» **WORK ITEM**
Repeat exactly the lines below that lie between the line with "The width and height of the screenshot is (849, 499)." and the line with "Open the notification", counting both of those lines as part of the answer.

» **Saved entries**
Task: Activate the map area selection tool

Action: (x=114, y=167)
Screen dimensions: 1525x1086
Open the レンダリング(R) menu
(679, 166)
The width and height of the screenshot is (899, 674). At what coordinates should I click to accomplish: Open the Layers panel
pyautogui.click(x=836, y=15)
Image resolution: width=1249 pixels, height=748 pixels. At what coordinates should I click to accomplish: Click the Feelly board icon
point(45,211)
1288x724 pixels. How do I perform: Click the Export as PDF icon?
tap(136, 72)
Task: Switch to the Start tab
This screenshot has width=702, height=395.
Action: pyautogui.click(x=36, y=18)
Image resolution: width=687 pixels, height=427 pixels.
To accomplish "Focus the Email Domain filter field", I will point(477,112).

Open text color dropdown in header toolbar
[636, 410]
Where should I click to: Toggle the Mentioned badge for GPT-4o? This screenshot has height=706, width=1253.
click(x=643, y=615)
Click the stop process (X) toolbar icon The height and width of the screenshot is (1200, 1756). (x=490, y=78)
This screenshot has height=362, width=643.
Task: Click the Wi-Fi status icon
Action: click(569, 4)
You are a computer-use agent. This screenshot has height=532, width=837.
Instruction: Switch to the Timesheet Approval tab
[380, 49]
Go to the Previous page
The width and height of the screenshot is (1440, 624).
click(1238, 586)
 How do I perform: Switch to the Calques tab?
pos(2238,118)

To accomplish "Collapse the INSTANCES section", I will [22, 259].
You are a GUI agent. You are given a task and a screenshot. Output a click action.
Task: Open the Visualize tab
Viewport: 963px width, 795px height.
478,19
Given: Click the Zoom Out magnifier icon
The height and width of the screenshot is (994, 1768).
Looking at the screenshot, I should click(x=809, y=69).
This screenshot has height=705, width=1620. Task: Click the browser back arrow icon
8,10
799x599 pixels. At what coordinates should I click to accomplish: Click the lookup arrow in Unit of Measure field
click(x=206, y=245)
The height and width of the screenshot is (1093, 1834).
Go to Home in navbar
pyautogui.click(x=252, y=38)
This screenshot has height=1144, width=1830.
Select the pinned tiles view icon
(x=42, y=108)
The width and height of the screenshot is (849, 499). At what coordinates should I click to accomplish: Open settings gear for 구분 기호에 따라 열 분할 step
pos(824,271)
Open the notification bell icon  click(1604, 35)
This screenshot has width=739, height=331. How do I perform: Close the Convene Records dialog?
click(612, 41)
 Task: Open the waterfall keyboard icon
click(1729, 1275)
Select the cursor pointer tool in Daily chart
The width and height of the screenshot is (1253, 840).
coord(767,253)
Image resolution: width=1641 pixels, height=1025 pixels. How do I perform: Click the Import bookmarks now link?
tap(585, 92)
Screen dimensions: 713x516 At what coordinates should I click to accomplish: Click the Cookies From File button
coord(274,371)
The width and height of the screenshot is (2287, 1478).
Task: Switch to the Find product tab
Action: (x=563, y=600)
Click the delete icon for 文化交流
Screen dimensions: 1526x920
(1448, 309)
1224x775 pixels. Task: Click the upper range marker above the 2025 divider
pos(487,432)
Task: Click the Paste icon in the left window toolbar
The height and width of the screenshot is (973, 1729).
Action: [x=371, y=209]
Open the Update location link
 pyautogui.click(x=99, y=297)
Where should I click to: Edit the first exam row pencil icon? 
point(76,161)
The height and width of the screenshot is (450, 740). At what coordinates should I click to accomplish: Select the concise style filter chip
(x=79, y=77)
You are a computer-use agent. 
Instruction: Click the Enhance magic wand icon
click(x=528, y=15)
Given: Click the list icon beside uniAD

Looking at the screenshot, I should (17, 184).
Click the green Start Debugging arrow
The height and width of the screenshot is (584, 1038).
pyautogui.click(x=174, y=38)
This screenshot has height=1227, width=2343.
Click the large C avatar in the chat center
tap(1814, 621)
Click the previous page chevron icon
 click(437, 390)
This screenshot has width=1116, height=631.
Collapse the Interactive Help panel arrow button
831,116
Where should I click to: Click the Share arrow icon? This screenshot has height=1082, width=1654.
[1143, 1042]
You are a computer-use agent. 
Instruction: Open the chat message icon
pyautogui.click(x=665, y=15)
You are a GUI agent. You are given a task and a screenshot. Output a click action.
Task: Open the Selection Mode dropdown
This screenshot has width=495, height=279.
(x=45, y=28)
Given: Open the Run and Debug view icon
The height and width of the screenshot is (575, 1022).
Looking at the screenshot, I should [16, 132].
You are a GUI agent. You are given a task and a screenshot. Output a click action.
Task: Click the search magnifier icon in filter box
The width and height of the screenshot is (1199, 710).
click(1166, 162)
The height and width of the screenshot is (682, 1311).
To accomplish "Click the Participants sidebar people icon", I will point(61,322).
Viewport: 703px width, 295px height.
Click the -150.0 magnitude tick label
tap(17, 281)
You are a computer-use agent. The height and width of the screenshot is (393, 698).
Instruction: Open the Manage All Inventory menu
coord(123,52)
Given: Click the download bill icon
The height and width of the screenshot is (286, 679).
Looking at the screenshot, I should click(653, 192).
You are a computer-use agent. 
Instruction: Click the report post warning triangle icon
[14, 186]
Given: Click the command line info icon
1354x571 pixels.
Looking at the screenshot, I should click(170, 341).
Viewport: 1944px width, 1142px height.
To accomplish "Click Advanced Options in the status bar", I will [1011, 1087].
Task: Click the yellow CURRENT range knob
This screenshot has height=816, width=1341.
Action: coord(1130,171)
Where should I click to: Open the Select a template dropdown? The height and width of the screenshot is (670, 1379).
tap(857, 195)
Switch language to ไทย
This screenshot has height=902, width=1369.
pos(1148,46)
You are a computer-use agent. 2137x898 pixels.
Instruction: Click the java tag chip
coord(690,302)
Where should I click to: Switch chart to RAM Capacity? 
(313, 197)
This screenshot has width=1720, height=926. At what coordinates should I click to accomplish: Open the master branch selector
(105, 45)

» **RESPONSE TO THE EXERCISE**
The width and height of the screenshot is (849, 499). At what coordinates should I click to accomplish: Open settings gear for 구분 기호에 따라 열 분할 step
pos(824,271)
Open the notification bell icon  click(1604, 35)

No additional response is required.